Forum Discussion

vsunilbabu's avatar
vsunilbabu
New Contributor II
5 years ago

Change datatypes dynamically of every column

Hello everybody,

Need help creating a pipeline. The data am working on looks like below:

Header
Datatype
Data
Data
Data

This is a CSV file so every column comes as a string. I want to create a pipeline which will look at the first row and change the datatype of that particular column using mapper.

My thought was to initially find only columns in the form of a table(group) and pass one by one as a parameter into a mapper placed within a pipeline execute.
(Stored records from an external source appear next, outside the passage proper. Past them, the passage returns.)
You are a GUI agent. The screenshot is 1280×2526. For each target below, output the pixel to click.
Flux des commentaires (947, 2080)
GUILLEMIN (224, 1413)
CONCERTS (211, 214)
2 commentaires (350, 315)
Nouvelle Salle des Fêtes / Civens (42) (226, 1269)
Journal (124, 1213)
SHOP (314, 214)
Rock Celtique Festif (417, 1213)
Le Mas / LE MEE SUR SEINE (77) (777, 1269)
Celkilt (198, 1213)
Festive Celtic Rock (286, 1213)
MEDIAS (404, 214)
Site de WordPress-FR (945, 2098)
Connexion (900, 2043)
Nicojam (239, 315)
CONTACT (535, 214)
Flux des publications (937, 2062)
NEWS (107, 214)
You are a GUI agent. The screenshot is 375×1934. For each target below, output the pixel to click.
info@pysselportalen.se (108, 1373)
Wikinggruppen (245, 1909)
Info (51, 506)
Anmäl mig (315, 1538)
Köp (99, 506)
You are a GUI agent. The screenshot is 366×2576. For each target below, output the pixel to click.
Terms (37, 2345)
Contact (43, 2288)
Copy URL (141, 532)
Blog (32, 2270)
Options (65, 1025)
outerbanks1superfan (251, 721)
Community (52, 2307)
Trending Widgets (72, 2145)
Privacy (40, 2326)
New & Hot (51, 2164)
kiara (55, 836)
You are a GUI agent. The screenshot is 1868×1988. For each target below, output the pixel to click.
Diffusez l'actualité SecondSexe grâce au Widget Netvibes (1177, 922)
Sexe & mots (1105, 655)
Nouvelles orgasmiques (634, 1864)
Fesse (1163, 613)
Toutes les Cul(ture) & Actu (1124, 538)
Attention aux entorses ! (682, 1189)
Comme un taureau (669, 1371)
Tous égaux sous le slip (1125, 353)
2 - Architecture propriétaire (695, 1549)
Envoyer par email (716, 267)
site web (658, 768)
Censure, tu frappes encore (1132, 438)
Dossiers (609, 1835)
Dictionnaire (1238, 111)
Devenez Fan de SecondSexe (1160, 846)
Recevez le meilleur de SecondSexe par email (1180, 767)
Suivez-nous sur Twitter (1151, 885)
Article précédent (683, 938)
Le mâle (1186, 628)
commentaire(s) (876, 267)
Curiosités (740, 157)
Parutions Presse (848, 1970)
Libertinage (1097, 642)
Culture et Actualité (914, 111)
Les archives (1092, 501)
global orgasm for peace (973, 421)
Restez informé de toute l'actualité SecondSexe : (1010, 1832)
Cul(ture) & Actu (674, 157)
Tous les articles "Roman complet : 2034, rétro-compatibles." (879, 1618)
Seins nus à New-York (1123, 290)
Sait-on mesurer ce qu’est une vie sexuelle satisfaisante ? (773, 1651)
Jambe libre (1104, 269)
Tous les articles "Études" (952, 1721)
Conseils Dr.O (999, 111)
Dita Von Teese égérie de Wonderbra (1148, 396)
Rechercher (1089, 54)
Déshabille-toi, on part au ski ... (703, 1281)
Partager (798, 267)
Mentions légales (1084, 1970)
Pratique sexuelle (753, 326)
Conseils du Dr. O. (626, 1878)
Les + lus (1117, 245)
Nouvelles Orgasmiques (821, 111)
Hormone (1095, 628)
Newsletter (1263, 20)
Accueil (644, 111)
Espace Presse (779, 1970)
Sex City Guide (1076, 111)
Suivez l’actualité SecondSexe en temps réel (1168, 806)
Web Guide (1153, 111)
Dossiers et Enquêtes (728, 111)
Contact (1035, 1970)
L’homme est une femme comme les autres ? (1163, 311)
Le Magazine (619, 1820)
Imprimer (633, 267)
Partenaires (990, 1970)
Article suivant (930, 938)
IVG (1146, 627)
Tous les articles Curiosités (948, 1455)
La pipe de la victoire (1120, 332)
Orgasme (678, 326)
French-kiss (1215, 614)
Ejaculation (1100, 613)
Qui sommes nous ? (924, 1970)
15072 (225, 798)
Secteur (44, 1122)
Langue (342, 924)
The mapper within the pipeline will have something similar to group[1].contains(‘date’)?Date.parse(_parameter):group[1].contains(‘char’)?_parameter:group[1].contains(‘char’)?_parameter:parseInt(_parameter)

Can anyone help me how to bring out only column names as an array/table so that I can try out my logic.

(OR) if you have any other easier method to do this, then can you please share.

Thanks,
Sunil

6 Replies

  • vsunilbabu's avatar
    vsunilbabu
    New Contributor II

    Because I was stuck, unable to come up with list of column names to pass into pipeline execute as parameters, I used CSV generator initially to test my logic. I could not do it.

    Any help is appreciated. Pipeline should look at the first row and change the datatype of that column.
    Thanks in advance.

    Regards,
    Sunil

    • tstack's avatar
      tstack
      Former Employee

      The CSVParser has some functionality for doing type conversion, but the types are expected to be in a separate file (see the Input Views section of the doc).

      If you are not able to get your data in that form, I’m attaching an example pipeline that might do what you want. This pipeline uses a Router snap to split the first row off and then a Join to merge it back in with all the remaining rows. A Mapper snap is then used to do the type conversion with the following expression:

      $.mapValues(
          (value, key) => match $types.get(key) {
              'char' => value,
              'integer' => parseInt(value),
              'date' => Date.parse(value, "dd/mm/YY"),
              _ => value
          }
      )
      

      Since that’s a little involved, I’ll go into some more detail. First, the mapValues() method is used to rewrite the value of each property in the input document. That method takes a callback that does the actual work. The callback uses the match operator to check the type of each property and then executes the conversion expression (e.g. the type of “Priority” is “integer”, so the match arm with parseInt(value) is executed).

      TypeConversion_2019_09_16.slp (10.5 KB)

  • @vsunilbabu If Create new table if not present option is selected without providing the schema in a secondary input view, varchar will be used for all the column’s data types.

    In your use case, you can provide the schema of the table that you want to create in a second input view to get exactly the data type that you want in the Snowflake Table.

    The first example mentioned in the Snowflake Bulk Load snap’s documentation covers a similar use case with an example: https://docs-snaplogic.atlassian.net/wiki/spaces/SD/pages/1438549/Snowflake+-+Bulk+Load

    cc: @dmiller